While the study also recommends a new sports facility be built at the Howard School and an adjacent middle school be reopened where one closed in 2009, those ideas are not original to the planning process. In fact, the community has sought a new football/track stadium there for years. And, in Hamilton County Mayor Jim Coppinger's property tax proposal late last summer, just such a stadium was named as one of the priorities and already has a designer, Barge Design Solutions.
Chattanoogans eager for the redevelopment to take off would love to snap their fingers and have it done. It's not that easy, of course. It's just a plan right now, after all.
Officials of the Chattanooga Design Studio presented their study to the Chattanooga City Council on Tuesday, and the plan will be discussed on Monday from 5 to 6:30 p.m. in meeting room 1A at the Development Resource Center on Market Street. It will go before the Chattanooga-Hamilton County Regional Planning Agency in March and be presented again to the city council for approval in April.
As of yet, no plans for financing the stadium or other individual pieces of the revamped district have been announced.

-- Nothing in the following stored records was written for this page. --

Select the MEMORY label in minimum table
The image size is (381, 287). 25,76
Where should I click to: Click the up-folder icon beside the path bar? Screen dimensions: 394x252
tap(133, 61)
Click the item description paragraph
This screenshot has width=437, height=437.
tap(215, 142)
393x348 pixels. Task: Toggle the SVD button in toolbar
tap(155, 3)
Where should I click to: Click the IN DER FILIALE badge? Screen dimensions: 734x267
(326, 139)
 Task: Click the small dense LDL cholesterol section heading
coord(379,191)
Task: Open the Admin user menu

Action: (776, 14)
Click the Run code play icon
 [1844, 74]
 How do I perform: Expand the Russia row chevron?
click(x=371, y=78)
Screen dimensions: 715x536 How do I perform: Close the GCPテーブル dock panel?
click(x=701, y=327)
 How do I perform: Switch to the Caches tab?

But the study suggested the city could establish a tax increment financing district, which would allow additional taxes generated by development in the area to be used to pay for public improvements such as sports facilities, parks, streets and walkways that would be necessary.
It would be a much more expansive version of what the city council approved on Tuesday for the extension of Dr. M.L. King Jr. Boulevard across Riverfront Parkway and down to the Blue Goose Trailhead of the Tennessee Riverwalk, just above the Tennessee River.
Helen Burns Sharp, the founder of Accountability for Taxpayers Money who has opposed the overuse of tax increment financing, said such a plan for the South Broad district would be more in line with what such financing was created to do but must be structured carefully.
"This will be a classic TIF district," she said, "in that it affects a blighted area and there is potential for significant job growth and gains to the city's tax base, and this is an area that may need some public funds as a catalyst to realize its potential for redevelopment."
But we guess the financing will be farther down the road than the design plans. For now, though, we can dream of a vibrant, active, walkable South Broad district and know that one day it could become a reality.